▼

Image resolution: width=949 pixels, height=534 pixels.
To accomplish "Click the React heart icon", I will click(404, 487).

▲
▼

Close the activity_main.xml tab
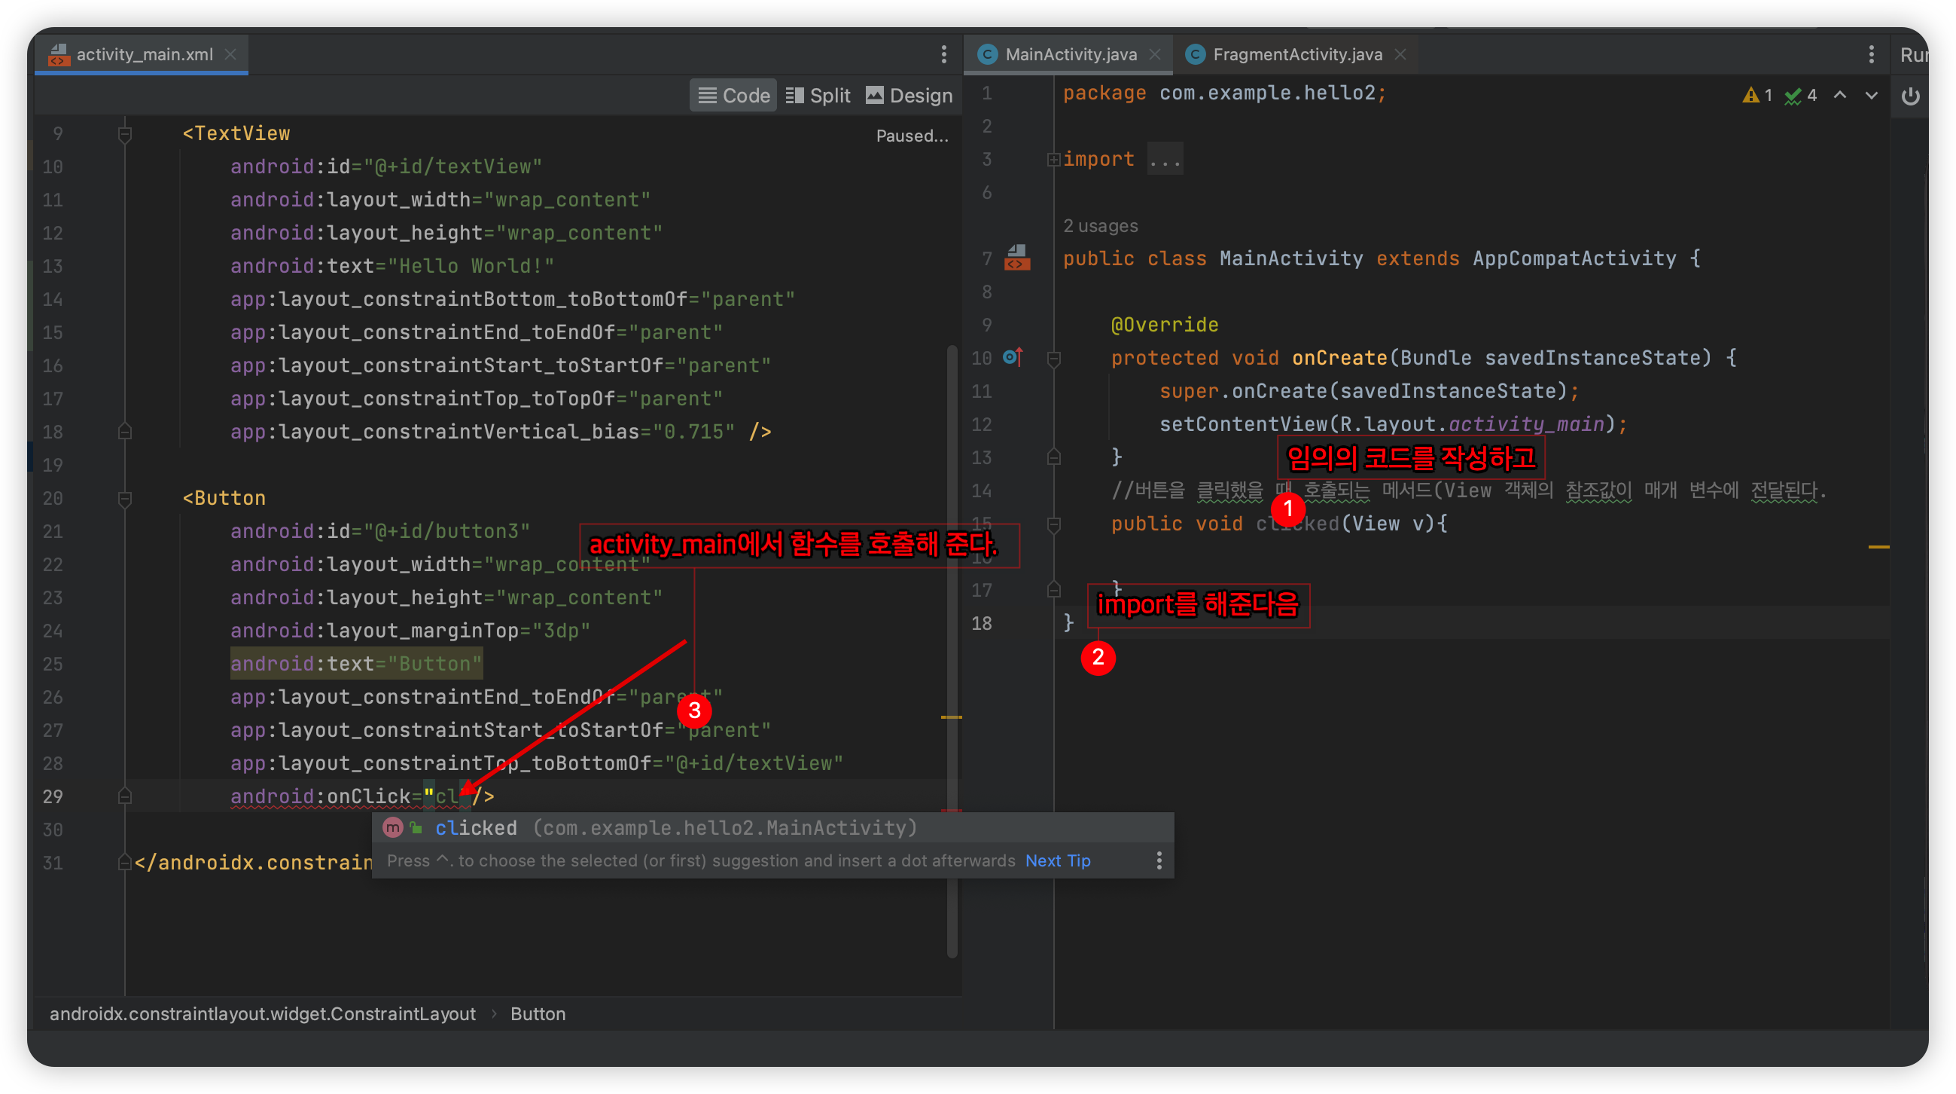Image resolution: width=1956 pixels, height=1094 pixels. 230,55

▲
▼

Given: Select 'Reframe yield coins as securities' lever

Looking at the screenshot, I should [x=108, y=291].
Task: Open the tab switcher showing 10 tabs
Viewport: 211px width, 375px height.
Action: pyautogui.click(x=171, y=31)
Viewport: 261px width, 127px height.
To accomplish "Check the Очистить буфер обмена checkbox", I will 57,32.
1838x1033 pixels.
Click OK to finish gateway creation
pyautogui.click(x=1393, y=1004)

▲

Written task:
Reproduce the data verbatim, from the line containing "Given: Select 'Reframe" through the line containing "pyautogui.click(x=1393, y=1004)", with both of those lines included.

Complete answer:
Given: Select 'Reframe yield coins as securities' lever

Looking at the screenshot, I should [x=108, y=291].
Task: Open the tab switcher showing 10 tabs
Viewport: 211px width, 375px height.
Action: pyautogui.click(x=171, y=31)
Viewport: 261px width, 127px height.
To accomplish "Check the Очистить буфер обмена checkbox", I will 57,32.
1838x1033 pixels.
Click OK to finish gateway creation
pyautogui.click(x=1393, y=1004)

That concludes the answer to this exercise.